I was gifted over the last few years to be nurtured and discipled through the ministry of my pastor, his wife, and the elders of my church. I would like to offer a picture in this post of one type of gospel ministry that grows and equips women in a congregation. I want to be clear that this is not meant to be a prescriptive post that casts negatively on any pastor or leadership team that does not incorporate such things. Instead, I hope it is simply encouraging to leadership in various churches to pray about what nurturing discipleship that grows and uses women in your particular congregation might look like.

The primary thing I note is that at various times in my years at my church, my pastor and his wife have SEEN me and KNOWN me. We didn’t spend a ton of time together, but we spent enough that they had insight into my life. I wasn’t discipled using a 10-step method handed out in a seminary class. I was discipled and nurtured based on things they saw in me personally.

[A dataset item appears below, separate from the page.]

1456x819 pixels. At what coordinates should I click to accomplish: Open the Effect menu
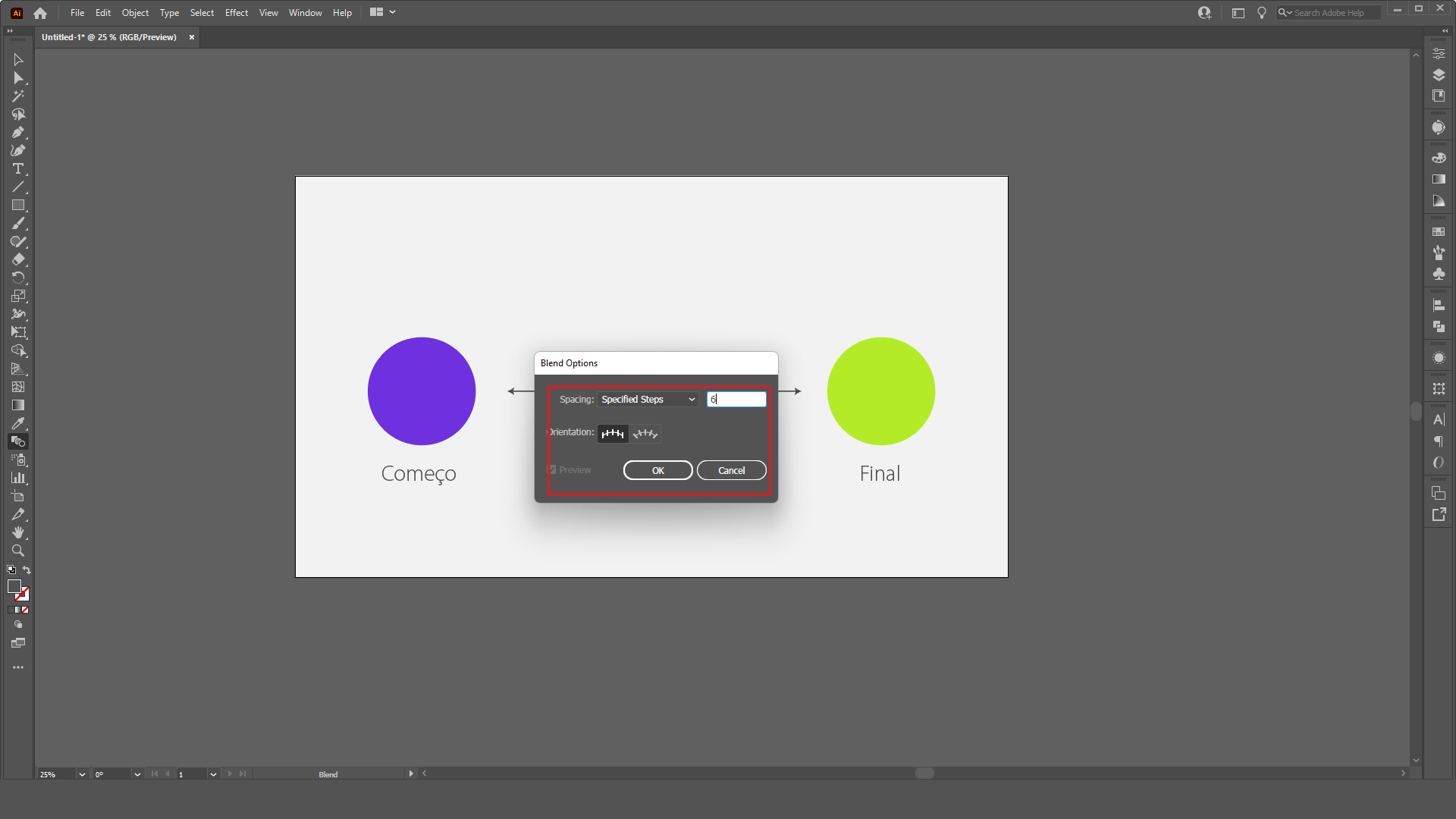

The second thing I note is that the nurturing and discipling my pastors and elders did for me was organic. This fits naturally with the previous point. Again, there was no outlined method, but

conversations over meals and phone,

short conversations and long ones,

a book handed to me from time to time with a brief, “I thought this might be helpful for what we talked about.”

emails back and forth,

and so forth.

The third thing I note is that my church’s male leadership did not seem to be afraid of me. Jen Wilkin has written on the Three Ghosts in the Church that often get projected onto women, the temptress, the usurper, and the child.  I have rarely been concerned about being perceived as a temptress or a child, but I have a strong personality and have had great concern about being perceived as a usurper. I do not want to be in charge in the church or in my home. I do not want to be an elder, though I knew with great clarity in college that if I didn’t have a firm conviction from Scripture against women as elders and teaching pastors, I would pursue that as my vocation. But I did have that conviction, and the Lord clearly led me in ways in ministry that have been affirming and satisfying to me. I don’t want to take leadership from men God has called to it, and I have found myself curling in on myself again and again to avoid being perceived that way.

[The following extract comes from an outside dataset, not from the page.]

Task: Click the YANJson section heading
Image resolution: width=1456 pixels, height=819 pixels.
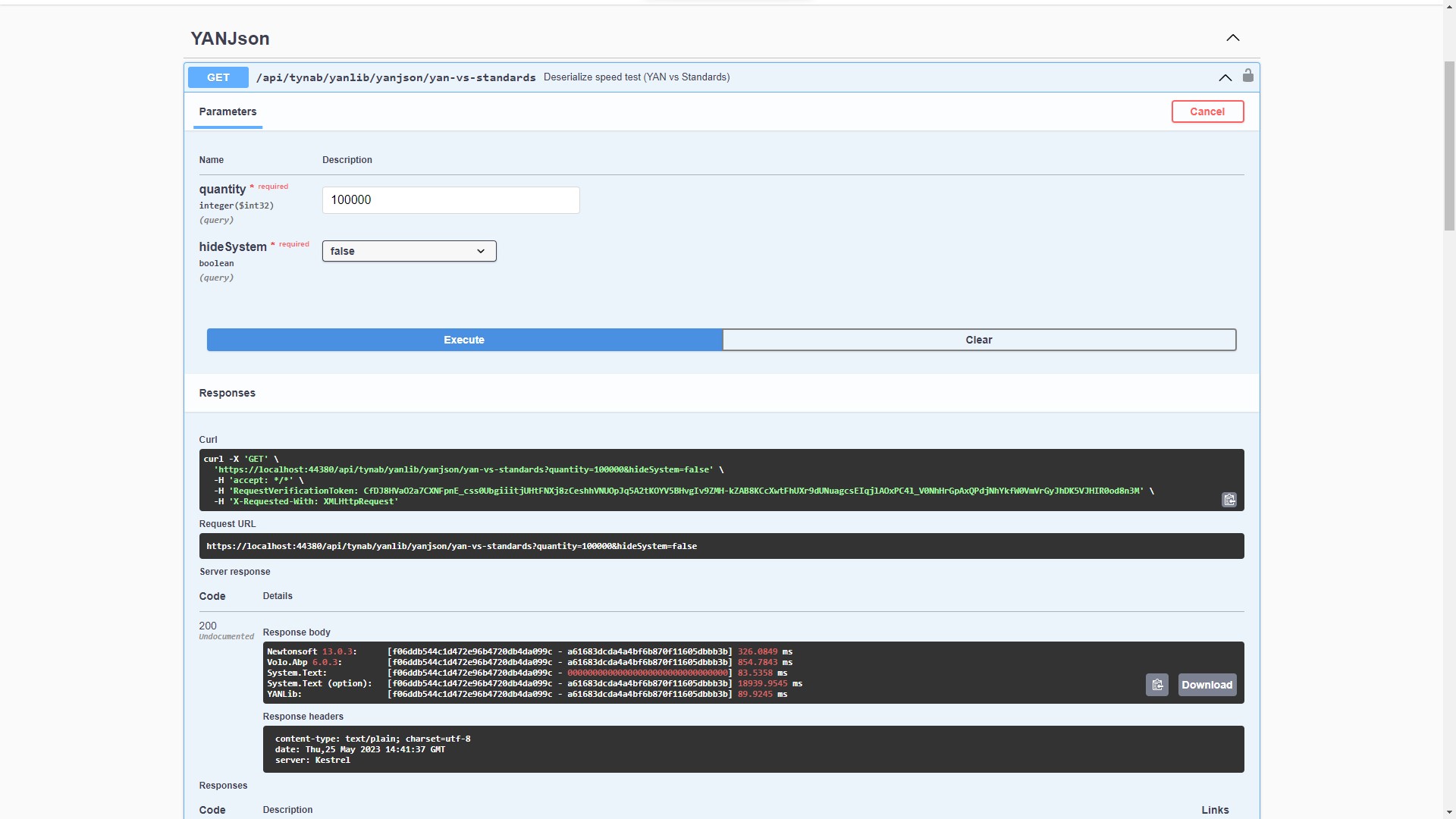Action: coord(230,39)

My pastor and elders the last seven years in Seattle coaxed me into unfurling again. They solicited my voice in the areas in which I was gifted. They affirmed my opinion and never made me feel like a nag for offering it. I gained confidence in using my voice around men by their invitation. They understood that when God created two genders in perfection to image Him into the world, the point wasn’t only about the relationship between the two within marriage. Mankind needs womankind, and womankind needs mankind to properly image God into His world. My male church leadership didn’t seem threatened by me; instead they seemed to want me to speak into church life. I can’t tell you what that meant to me. It was healing to me after previous experiences, and it blessed me.

Finally, not only did my pastors nurture and disciple me, they USED me. In every way that our denomination allowed, the elders at our church sought to use women. Your denomination may have different convictions, and that’s fine. Our primary conviction as a church was that a woman could not be ordained as an elder and preach from the pulpit. Women could give testimony and pray. They could teach in other classes. They could serve as deacons. Our pastors didn’t just LET women do the bare minimum, they actively solicited women to do everything they were gifted to do. The bottom line is that my pastors and elders VALUED women’s gifts in our church and sought to use them in every way they could.

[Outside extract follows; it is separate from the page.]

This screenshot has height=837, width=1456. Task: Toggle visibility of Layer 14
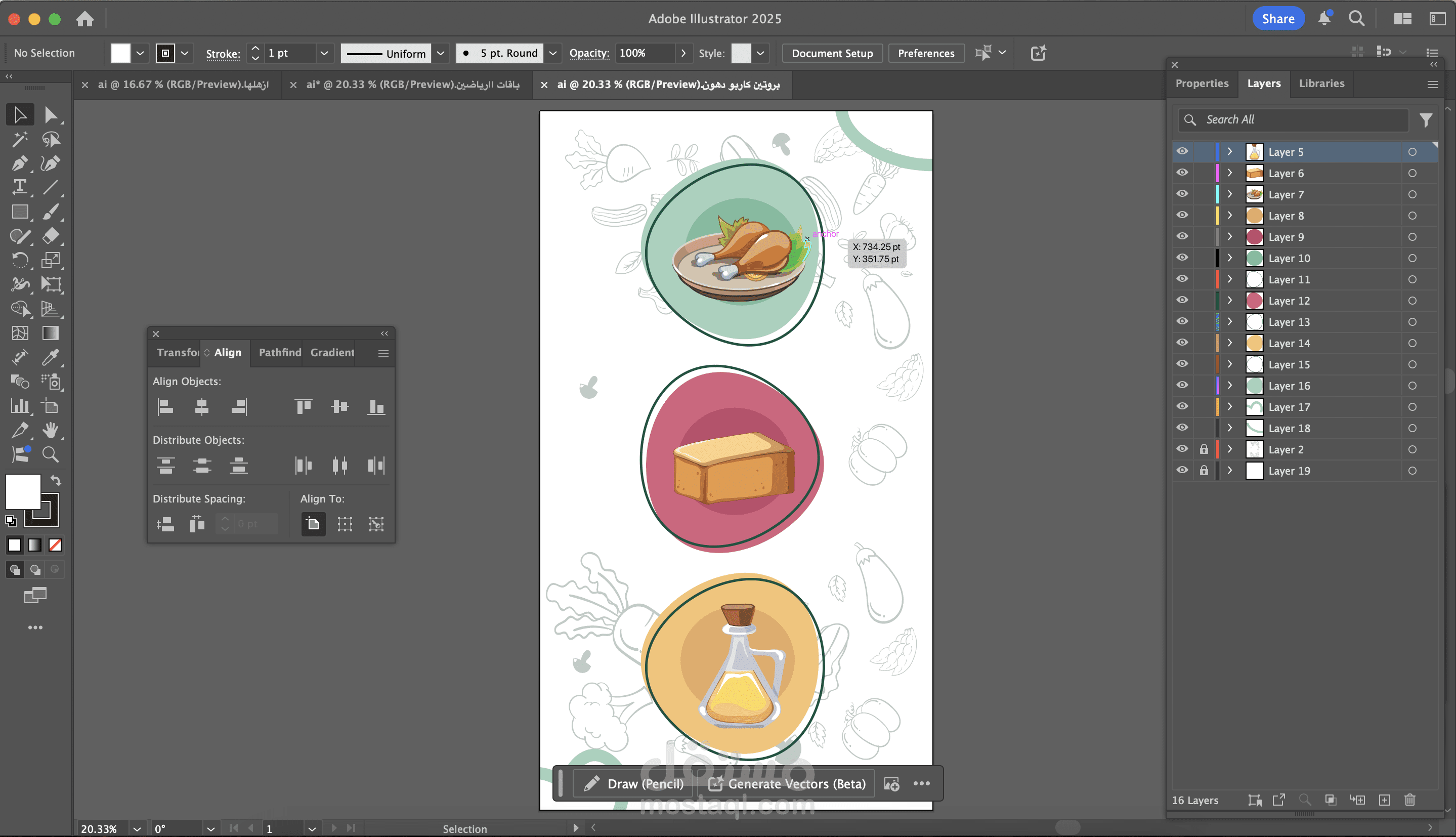[1182, 343]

If you are a pastor or male leader, I hope you don’t feel constrained by this description or guilted by it. I hope instead it gives you a vision to pray through and seek to apply in ways that work with your church guidelines and convictions on gendered leadership. My encouragement is to first VALUE the women in your congregation for the ways God has gifted them to help in your ministry and then actively work to actually USE them. Value them, disciple them, and use them. It’s a simple format that can be applied in any church structure.